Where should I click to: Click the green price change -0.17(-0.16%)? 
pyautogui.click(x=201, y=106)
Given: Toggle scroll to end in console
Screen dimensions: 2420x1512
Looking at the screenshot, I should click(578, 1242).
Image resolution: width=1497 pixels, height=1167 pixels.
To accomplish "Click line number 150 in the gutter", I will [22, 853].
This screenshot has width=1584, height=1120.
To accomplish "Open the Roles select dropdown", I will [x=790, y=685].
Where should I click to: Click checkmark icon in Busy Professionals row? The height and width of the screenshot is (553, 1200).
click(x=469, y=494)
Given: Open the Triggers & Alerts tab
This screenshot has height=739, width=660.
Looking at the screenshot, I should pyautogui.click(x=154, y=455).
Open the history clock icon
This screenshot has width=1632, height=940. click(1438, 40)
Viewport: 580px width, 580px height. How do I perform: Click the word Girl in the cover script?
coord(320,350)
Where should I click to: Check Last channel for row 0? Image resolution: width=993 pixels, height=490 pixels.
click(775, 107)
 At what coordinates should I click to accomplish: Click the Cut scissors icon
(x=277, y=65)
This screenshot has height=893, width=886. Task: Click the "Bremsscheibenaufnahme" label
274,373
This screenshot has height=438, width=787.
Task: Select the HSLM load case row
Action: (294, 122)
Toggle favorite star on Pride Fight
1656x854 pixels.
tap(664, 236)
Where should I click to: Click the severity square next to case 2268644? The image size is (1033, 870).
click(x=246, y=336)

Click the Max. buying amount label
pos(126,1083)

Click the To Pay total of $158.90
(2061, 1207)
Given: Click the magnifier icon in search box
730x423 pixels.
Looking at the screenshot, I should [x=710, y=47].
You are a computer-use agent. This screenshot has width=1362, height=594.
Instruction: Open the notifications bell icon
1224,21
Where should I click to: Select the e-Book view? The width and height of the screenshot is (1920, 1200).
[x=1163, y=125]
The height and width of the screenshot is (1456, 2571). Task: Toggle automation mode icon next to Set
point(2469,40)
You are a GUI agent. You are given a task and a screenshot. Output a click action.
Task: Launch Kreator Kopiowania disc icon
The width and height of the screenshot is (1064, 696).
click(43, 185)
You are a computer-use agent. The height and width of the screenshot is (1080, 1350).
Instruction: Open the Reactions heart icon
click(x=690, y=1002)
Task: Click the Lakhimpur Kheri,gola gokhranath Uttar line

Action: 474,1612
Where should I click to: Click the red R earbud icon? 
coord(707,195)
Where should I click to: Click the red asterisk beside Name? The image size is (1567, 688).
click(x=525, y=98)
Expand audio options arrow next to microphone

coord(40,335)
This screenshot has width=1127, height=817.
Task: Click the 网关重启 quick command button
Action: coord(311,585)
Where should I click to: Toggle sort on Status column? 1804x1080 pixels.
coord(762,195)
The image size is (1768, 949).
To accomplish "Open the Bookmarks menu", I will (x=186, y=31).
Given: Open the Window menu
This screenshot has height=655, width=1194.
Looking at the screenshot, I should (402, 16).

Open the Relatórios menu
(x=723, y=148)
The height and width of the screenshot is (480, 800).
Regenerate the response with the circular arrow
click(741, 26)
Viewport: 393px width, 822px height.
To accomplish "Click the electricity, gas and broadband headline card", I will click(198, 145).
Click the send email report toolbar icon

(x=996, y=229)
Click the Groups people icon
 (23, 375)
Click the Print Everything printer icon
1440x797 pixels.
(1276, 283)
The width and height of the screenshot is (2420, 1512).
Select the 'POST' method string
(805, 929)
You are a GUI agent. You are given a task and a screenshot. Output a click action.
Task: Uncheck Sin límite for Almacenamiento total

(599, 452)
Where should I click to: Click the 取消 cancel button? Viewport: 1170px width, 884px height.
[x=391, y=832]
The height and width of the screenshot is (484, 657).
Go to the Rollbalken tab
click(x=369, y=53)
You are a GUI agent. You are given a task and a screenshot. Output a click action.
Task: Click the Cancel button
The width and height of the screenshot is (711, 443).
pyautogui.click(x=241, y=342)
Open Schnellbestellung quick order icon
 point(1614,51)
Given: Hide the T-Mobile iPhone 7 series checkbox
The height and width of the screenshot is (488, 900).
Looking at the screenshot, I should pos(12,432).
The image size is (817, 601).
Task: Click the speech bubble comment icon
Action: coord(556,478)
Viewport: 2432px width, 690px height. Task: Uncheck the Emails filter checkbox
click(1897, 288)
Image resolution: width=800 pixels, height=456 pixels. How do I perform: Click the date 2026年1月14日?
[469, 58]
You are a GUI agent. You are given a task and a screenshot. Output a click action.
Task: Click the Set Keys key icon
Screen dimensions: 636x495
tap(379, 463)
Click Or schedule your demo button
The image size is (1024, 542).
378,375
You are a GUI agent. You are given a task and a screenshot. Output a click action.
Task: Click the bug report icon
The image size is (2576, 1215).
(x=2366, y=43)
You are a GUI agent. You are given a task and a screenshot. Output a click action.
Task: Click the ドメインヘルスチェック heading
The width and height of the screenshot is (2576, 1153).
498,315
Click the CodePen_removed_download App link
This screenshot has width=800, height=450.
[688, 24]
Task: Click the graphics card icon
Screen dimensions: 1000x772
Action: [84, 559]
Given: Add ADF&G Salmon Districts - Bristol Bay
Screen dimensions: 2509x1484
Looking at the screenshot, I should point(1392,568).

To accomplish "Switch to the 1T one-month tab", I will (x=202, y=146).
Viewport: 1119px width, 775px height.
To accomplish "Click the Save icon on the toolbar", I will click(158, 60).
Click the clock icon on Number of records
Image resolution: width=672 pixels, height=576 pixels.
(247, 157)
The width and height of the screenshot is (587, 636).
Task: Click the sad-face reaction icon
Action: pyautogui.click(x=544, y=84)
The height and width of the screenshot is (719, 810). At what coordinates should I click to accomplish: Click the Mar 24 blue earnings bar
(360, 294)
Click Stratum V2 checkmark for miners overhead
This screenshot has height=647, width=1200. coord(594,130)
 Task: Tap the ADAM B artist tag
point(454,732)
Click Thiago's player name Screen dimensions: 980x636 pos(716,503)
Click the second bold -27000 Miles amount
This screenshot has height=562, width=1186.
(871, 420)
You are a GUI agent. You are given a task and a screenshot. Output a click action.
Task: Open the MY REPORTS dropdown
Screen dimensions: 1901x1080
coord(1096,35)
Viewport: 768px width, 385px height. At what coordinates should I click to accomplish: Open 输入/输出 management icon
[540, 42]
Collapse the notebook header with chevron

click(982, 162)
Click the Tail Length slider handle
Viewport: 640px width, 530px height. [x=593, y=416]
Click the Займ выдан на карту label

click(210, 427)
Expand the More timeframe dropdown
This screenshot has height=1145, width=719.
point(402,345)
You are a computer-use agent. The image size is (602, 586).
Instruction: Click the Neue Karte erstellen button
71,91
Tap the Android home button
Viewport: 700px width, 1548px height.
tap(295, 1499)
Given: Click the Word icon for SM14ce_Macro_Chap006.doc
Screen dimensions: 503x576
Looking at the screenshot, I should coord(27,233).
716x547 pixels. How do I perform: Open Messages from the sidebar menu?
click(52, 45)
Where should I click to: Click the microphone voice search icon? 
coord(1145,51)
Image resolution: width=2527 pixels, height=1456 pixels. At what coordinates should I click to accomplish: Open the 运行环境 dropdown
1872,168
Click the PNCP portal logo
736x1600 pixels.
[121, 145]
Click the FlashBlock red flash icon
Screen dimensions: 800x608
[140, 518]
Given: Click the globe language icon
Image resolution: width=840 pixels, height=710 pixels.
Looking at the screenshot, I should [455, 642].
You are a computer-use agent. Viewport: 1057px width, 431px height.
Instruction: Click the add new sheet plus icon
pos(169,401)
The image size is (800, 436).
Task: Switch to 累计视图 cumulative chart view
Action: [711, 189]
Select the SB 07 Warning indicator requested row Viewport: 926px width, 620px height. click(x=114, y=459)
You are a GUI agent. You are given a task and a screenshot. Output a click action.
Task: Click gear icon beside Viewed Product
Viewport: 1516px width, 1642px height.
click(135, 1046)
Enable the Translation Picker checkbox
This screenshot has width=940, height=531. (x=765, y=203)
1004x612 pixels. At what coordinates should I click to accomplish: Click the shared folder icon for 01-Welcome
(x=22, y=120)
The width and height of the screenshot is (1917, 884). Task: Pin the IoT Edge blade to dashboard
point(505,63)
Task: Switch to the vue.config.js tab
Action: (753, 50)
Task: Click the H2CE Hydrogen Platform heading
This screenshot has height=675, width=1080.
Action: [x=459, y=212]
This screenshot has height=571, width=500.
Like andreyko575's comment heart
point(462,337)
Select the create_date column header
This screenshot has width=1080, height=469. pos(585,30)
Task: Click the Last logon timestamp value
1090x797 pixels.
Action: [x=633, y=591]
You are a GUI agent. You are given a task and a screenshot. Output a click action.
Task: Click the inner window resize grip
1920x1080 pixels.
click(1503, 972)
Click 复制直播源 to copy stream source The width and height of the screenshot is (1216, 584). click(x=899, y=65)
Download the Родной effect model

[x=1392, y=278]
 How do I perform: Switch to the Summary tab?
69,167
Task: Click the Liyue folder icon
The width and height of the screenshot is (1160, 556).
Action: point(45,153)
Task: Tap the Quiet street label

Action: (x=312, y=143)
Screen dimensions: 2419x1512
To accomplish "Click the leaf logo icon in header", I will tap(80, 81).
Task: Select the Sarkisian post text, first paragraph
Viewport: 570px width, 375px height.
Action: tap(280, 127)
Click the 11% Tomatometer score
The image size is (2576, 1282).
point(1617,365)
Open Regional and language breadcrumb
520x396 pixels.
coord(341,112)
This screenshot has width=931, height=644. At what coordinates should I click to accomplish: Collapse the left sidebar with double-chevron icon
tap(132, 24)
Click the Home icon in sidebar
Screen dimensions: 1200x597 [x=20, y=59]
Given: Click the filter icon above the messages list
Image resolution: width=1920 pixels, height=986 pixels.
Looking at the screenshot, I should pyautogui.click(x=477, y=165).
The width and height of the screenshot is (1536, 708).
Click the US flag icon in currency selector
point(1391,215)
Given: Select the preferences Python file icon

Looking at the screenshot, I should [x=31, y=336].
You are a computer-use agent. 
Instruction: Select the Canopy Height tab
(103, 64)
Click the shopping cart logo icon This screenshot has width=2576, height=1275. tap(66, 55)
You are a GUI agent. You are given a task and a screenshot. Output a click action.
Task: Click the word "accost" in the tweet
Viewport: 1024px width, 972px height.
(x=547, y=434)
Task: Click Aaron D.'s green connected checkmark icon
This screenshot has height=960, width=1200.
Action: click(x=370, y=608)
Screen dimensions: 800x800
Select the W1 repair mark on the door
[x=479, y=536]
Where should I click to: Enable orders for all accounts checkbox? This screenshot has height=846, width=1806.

Challenge – Copy the data above word for word, from the line with "You are a computer-use agent. The image" to the line with "click(52, 45)", including both of those lines.

Output of the exercise –
You are a computer-use agent. The image size is (602, 586).
Instruction: Click the Neue Karte erstellen button
71,91
Tap the Android home button
Viewport: 700px width, 1548px height.
tap(295, 1499)
Given: Click the Word icon for SM14ce_Macro_Chap006.doc
Screen dimensions: 503x576
Looking at the screenshot, I should coord(27,233).
716x547 pixels. How do I perform: Open Messages from the sidebar menu?
click(52, 45)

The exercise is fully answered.